The local market is set for a steady start as a new plan promises to add 26,000 jobs. (Source: Getty)

Good morning.

ASX: The local market is expected to stay flat at the open after a choppy session in the US.

This comes after gold stocks and miners pushed the ASX higher yesterday as inflation concerns hit the United Kingdom.

Wall St: US stocks have had a mixed session overnight. The Nasdaq and the S&P 500 helped pull Wall Street higher, but the Dow Jones dragged the indices down.

BTC: Bitcoin fell below US$60,000 as sellers remained active overnight, pushing the price to its lowest in three weeks.

Bitcoin was down 4.2 per cent over the past 24 hours to around $57,800, after failing to sustain an all-time high around US$69,000 last week.

Green jobs: More than 26,000 jobs could be created and emissions reduced by 10 per cent over the next decade under a new roadmap for Australia's bioenergy sector.

Bioenergy comes from materials generated in forestry, agriculture or other waste streams and can be used for producing heat, electricity, gas and liquid fuels.

The sector is expected to contribute $10 billion to Australia's annual GDP by the 2030s.

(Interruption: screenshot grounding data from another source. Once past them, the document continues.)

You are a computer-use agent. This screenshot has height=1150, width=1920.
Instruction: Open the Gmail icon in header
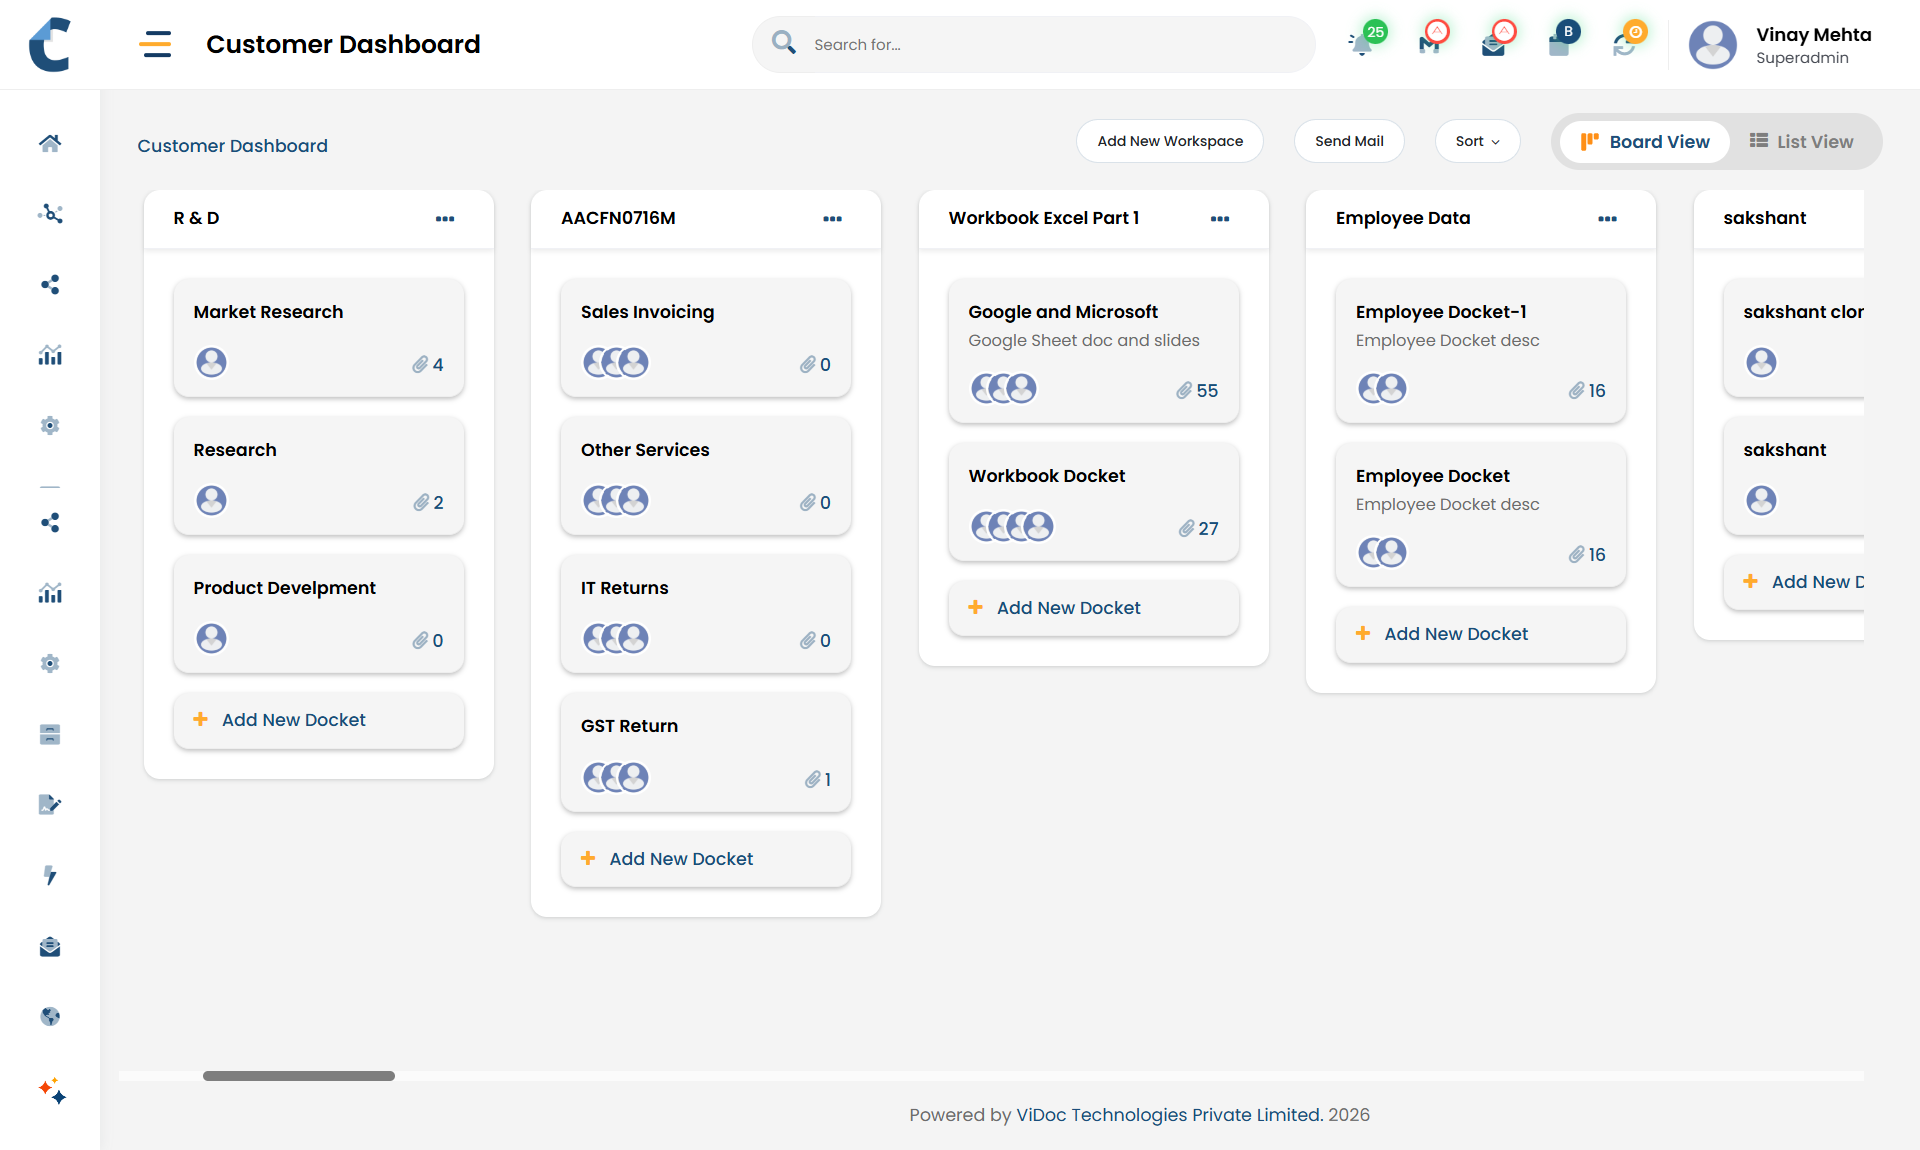(x=1429, y=44)
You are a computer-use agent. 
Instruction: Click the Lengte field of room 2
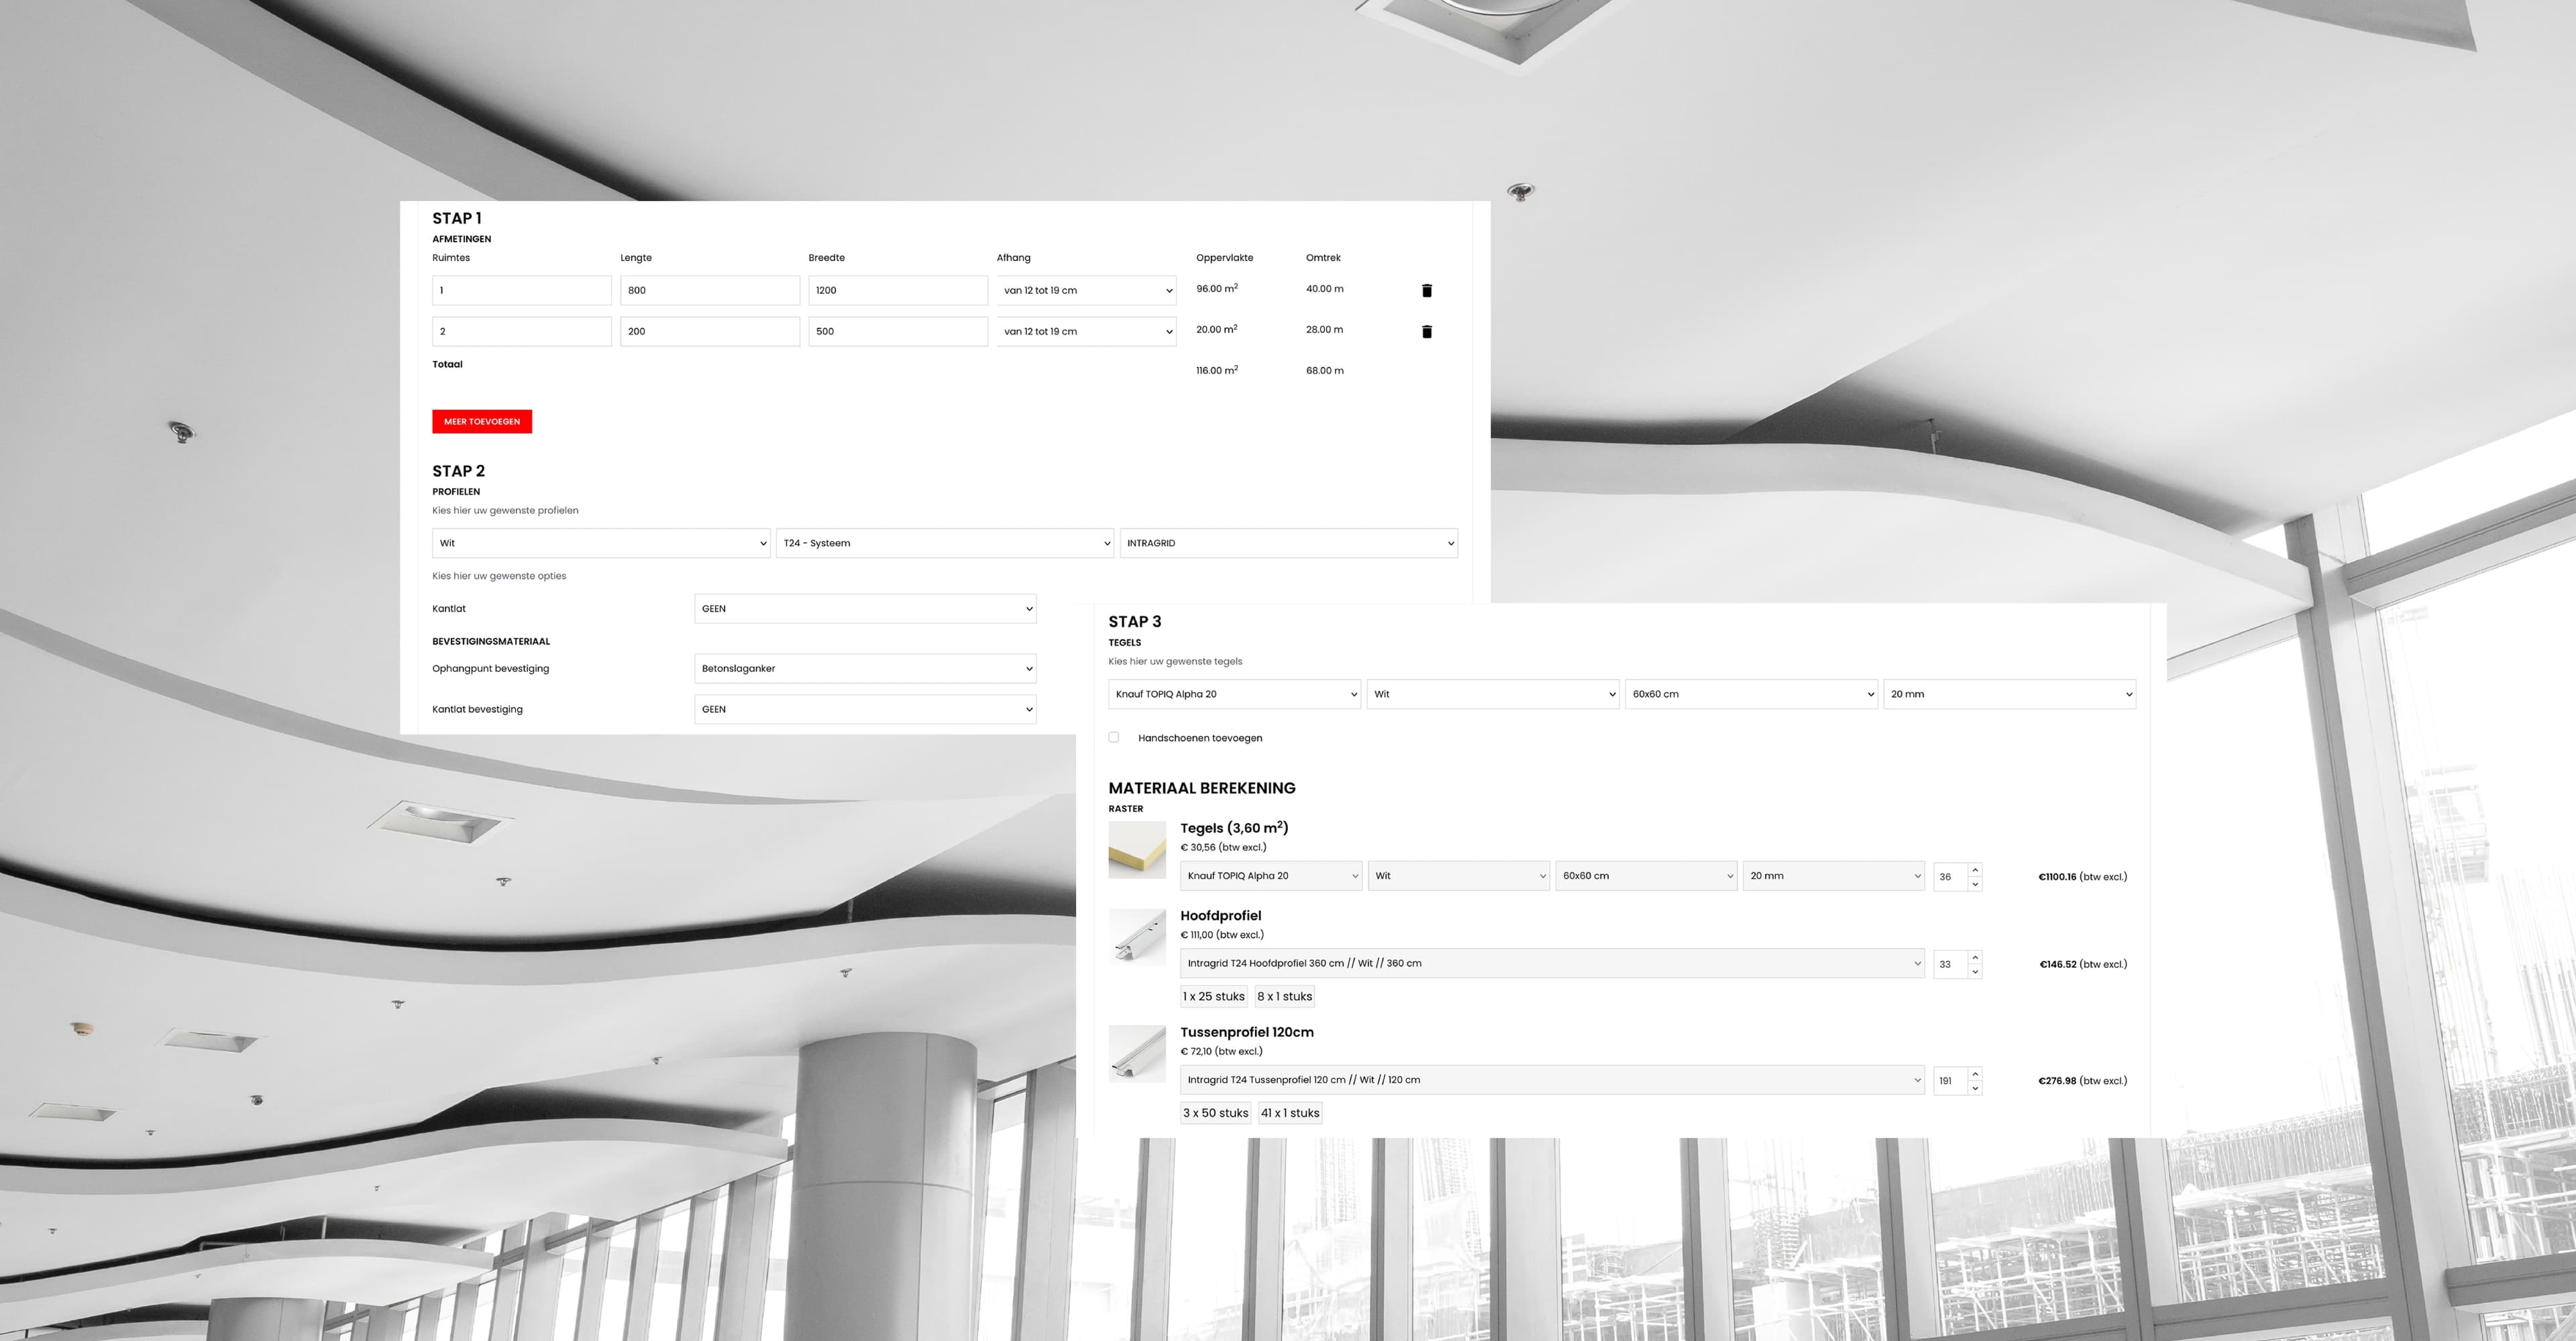coord(710,331)
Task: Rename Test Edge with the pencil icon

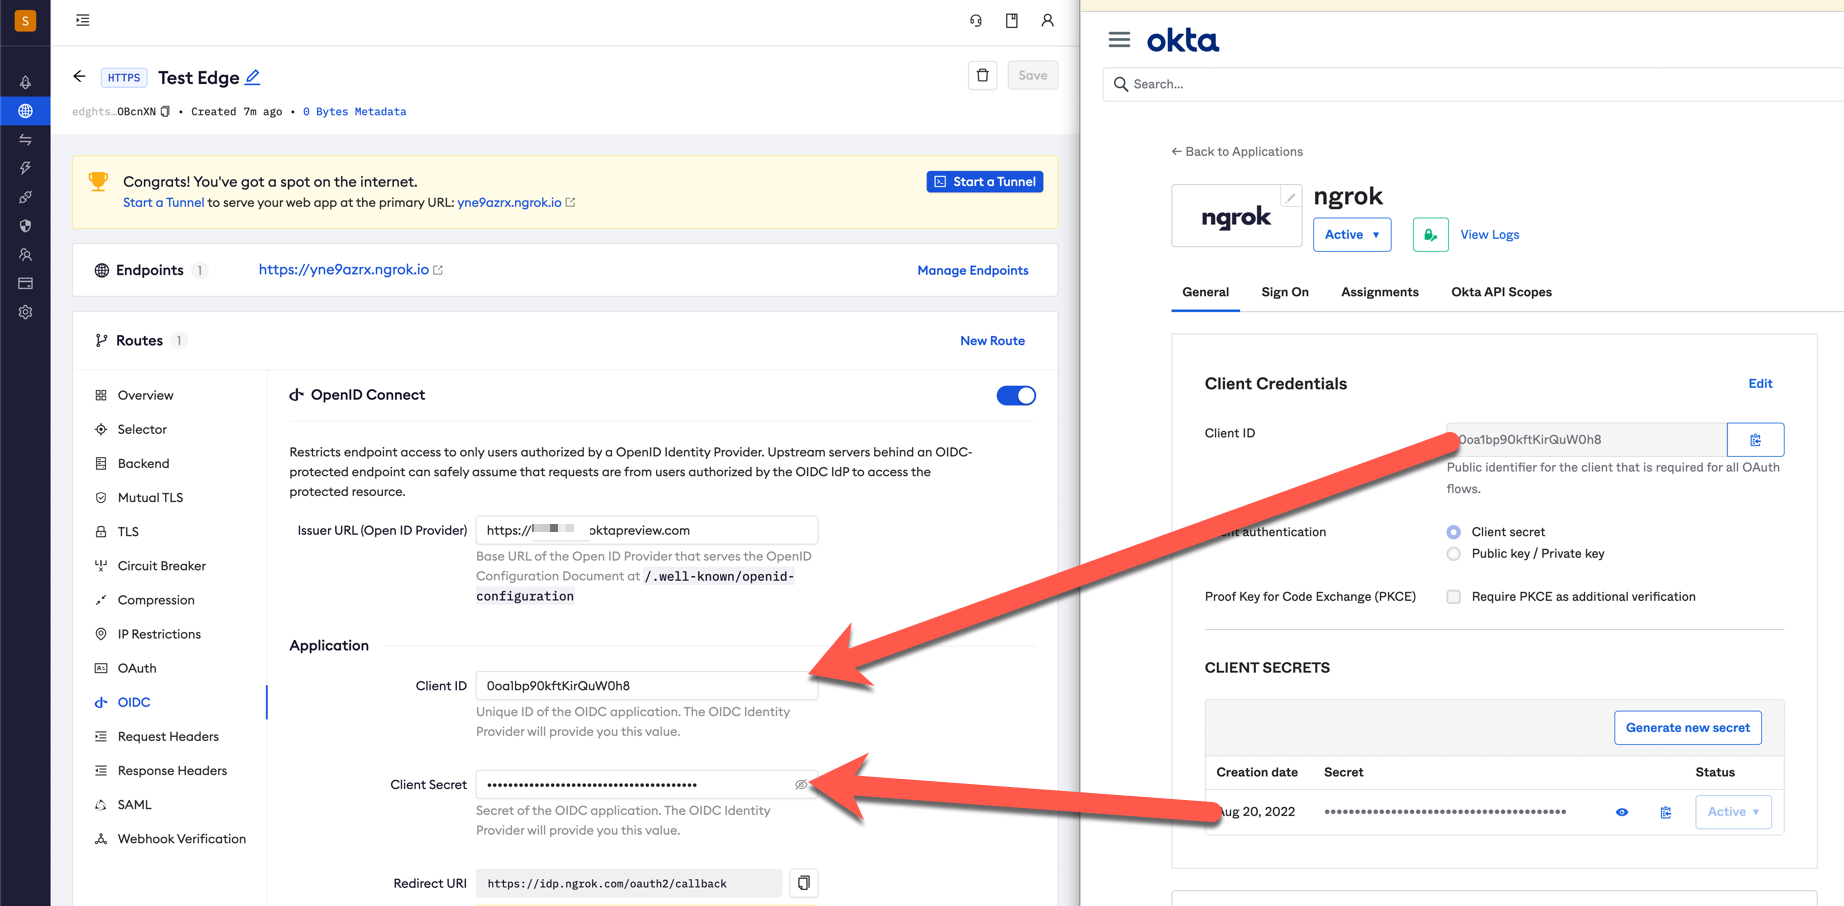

Party time: Victorians fully vaccinated against COVID-19 can pack into pubs and hit the dance floor again, after more freedoms were returned ahead of summer.

The changes mean double-dosed Victorians are now able to dance in clubs, home visitor limits, along with cafe, bar and restaurant density caps have been dumped.

Chinese property: Eyes are still on the Chinese property market as the world's most indebted company Evergrande makes another play to avoid default.

The Chinese property developer is selling its entire stake in streaming services firm HengTen for $376 million. But, it’s not likely to be enough, with S&P Global Ratings saying a default is still "highly likely".

The knock-on effects of Evergrande’s collapse could cause property markets around the world to follow suit.